In the modern world, new technologies constantly evolve and information seems endless. Thus, it is essential to regulate protection of copyright and rights to the results of intellectual activity in the context of science and technology. 

Valentina Sinelnikova, specialist on intellectual property and new varieties, professor of Moscow Higher School of Economics, Doctor of Law, speaks about the notion of intellectual property, why and how it should be protected. 

On what the intellectual property is 

Our interlocutress explains, that “All the things that people create are the result of creative activity. However, such things are often considered as functional items, not the ideas actualised. The value of intellectual property is in the innovativeness of the achievement. The most important part here is the creative one”.

Thus, intellectual property is the author’s right to the result of their creative activity. 


Taken at the legislative level, intellectual property is in close connection with rights in rem. The point is, the result of intellectual or creative activity is material, as there appears the necessity of consuming it, e.g. poems published in a book. 

In modern times, scientific and technological advances, on the one hand, made people’s lives easier, and on the other hand, became the basis of legislation in the sphere of intellectual property protection. Valentina says, that “new technologies allow people copy results of creative activity, without author’s notice, for the purposes of profit. In order to achieve author’s labour being fairly evaluated, it is important to protect one’s intellectual property”. 

On the protection of intellectual property 

Valentina Sinelnikova shared the most effective ways of protecting the results of intellectual and creative activity from plagiarism. Thus, one of the most complex and expensive, but reliable methods is patenting. Our interlocutress says, that “such method requires much time. To get a patent, one has to undergo an expertise proving the original and one-of-a-kind character of the object”. 


Another way of eliminating plagiarism is secret of making. According to Valentina, “Nearly 70% of goods are now in trade as know-how. They are not patented or registered, but are considered one-of-a-kind and are profitable while the technologies used to produce them are secret. One of the brightest examples here is Coca-Cola Company, which keeps the recipe of its main product in secret for many years”. 
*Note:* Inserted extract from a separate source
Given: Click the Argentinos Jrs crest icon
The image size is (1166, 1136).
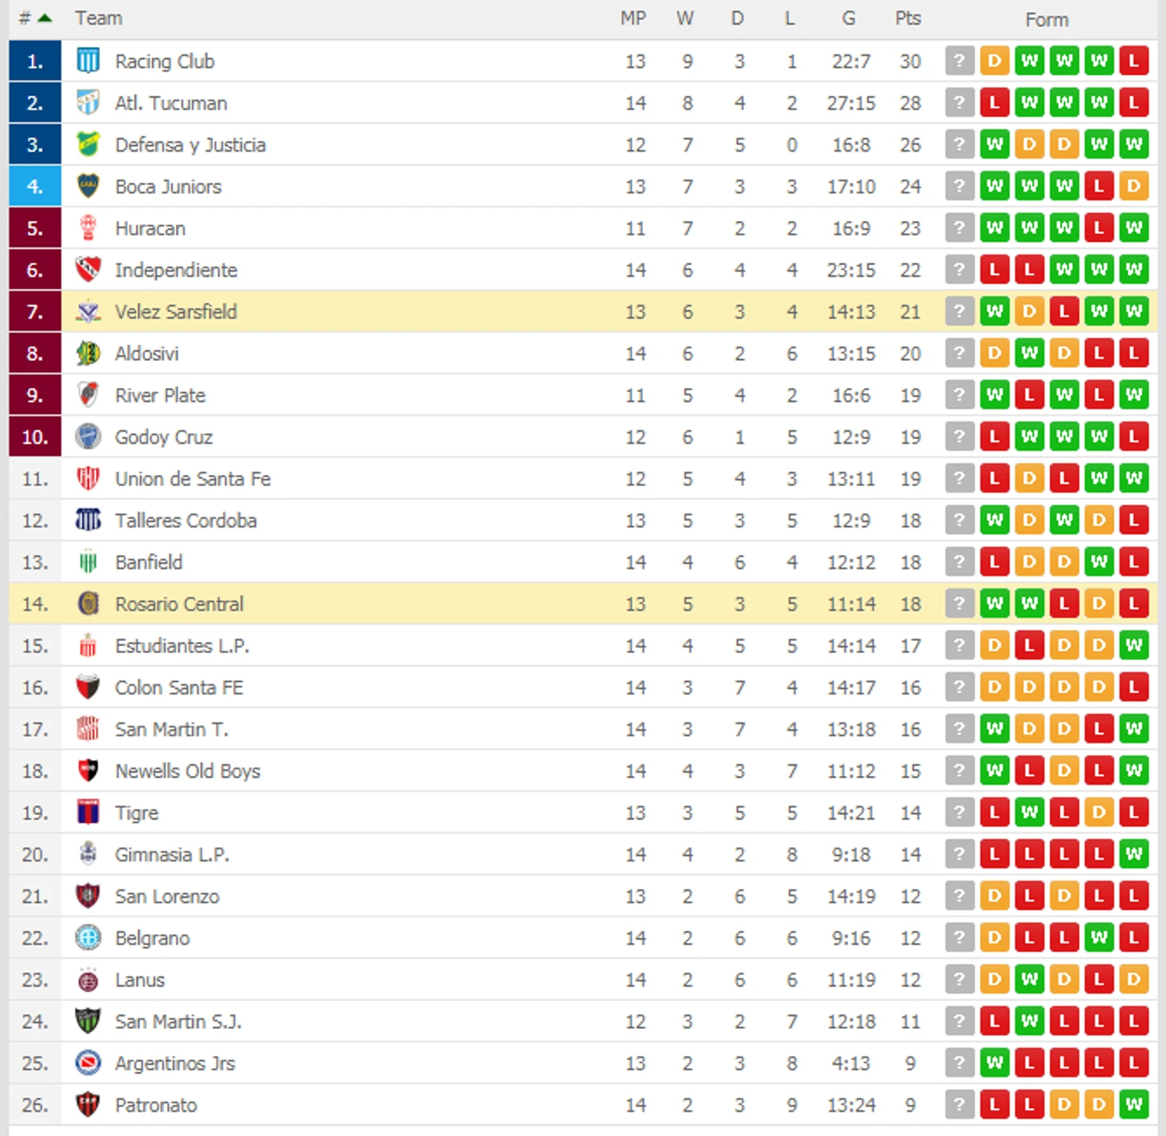Looking at the screenshot, I should [88, 1063].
One more way of registering the result is deposition. For example, a breeder developed a new variety of some plant. In such a case, it is important to save a certain amount of its seeds as standard. To achieve it, they are put under special conditions of long-term storage, such as gene pool. That would be the traditional way of deposition. Alongside with that, new technologies gave way to new approaches of registering such achievements including biological ones, so that the standard remains unchangeable. 

On selection 

Valentina Sinelnikova’s doctoral thesis is on selection. She told us that “During the 90es, new varieties were considered technical solutions, as there was no law qualifying them as independent results of intellectual activity. A group of authors, including me argued the need for such a law. Thus, the legislation considered our initiative. In 1993, the Russian Law on Selection Achievements came into force. It became the basis of article 73 of Part Four of Russian Civil Code, which is dedicated to new varieties”. 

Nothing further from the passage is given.